> AVAILABLE DATA
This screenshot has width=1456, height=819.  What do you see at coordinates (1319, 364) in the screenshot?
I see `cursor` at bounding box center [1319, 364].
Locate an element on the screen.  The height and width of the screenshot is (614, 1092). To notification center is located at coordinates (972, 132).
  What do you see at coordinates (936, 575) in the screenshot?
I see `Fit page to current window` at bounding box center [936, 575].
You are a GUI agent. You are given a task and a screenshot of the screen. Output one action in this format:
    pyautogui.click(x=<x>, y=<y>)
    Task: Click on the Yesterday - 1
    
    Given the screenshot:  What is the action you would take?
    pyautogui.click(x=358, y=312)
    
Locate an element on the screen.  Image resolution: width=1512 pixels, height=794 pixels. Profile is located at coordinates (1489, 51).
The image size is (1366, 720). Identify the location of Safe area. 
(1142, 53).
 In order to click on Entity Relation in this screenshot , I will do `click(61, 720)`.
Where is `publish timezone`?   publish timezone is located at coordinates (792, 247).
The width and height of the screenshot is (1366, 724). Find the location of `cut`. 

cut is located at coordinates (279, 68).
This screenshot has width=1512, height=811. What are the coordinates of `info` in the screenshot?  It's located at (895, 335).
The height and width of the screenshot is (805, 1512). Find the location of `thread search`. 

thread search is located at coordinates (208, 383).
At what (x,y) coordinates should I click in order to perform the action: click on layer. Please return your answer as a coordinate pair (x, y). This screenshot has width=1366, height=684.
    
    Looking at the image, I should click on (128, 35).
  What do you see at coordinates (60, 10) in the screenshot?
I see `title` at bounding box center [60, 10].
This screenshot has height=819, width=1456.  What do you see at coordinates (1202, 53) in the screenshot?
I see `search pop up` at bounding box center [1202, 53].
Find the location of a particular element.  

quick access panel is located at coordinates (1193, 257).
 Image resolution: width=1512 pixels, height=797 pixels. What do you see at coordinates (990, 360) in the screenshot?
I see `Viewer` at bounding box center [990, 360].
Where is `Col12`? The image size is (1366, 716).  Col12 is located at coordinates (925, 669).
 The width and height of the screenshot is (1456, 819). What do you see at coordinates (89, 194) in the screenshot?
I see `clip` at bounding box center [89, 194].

> TASK OBJECTIVE
Render the data above as a numbered list with one item per line, leaving out any blank lines.

> FULL RESPONSE
1. This screenshot has width=1456, height=819.  What do you see at coordinates (1319, 364) in the screenshot?
2. I see `cursor` at bounding box center [1319, 364].
3. Locate an element on the screen.  The height and width of the screenshot is (614, 1092). To notification center is located at coordinates (972, 132).
4.   What do you see at coordinates (936, 575) in the screenshot?
5. I see `Fit page to current window` at bounding box center [936, 575].
6. You are a GUI agent. You are given a task and a screenshot of the screen. Output one action in this format:
7.     pyautogui.click(x=<x>, y=<y>)
8.     Task: Click on the Yesterday - 1
9.     Given the screenshot:  What is the action you would take?
10.     pyautogui.click(x=358, y=312)
11. Locate an element on the screen.  Image resolution: width=1512 pixels, height=794 pixels. Profile is located at coordinates (1489, 51).
12. The image size is (1366, 720). Identify the location of Safe area. 
13. (1142, 53).
14.  In order to click on Entity Relation in this screenshot , I will do `click(61, 720)`.
15. Where is `publish timezone`?   publish timezone is located at coordinates (792, 247).
16. The width and height of the screenshot is (1366, 724). Find the location of `cut`. 
17. cut is located at coordinates (279, 68).
18. This screenshot has width=1512, height=811. What are the coordinates of `info` in the screenshot?  It's located at (895, 335).
19. The height and width of the screenshot is (805, 1512). Find the location of `thread search`. 
20. thread search is located at coordinates (208, 383).
21. At what (x,y) coordinates should I click in order to perform the action: click on layer. Please return your answer as a coordinate pair (x, y). This screenshot has width=1366, height=684.
22.     Looking at the image, I should click on (128, 35).
23.   What do you see at coordinates (60, 10) in the screenshot?
24. I see `title` at bounding box center [60, 10].
25. This screenshot has height=819, width=1456.  What do you see at coordinates (1202, 53) in the screenshot?
26. I see `search pop up` at bounding box center [1202, 53].
27. Find the location of a particular element.  
28. quick access panel is located at coordinates (1193, 257).
29.  Image resolution: width=1512 pixels, height=797 pixels. What do you see at coordinates (990, 360) in the screenshot?
30. I see `Viewer` at bounding box center [990, 360].
31. Where is `Col12`? The image size is (1366, 716).  Col12 is located at coordinates (925, 669).
32.  The width and height of the screenshot is (1456, 819). What do you see at coordinates (89, 194) in the screenshot?
33. I see `clip` at bounding box center [89, 194].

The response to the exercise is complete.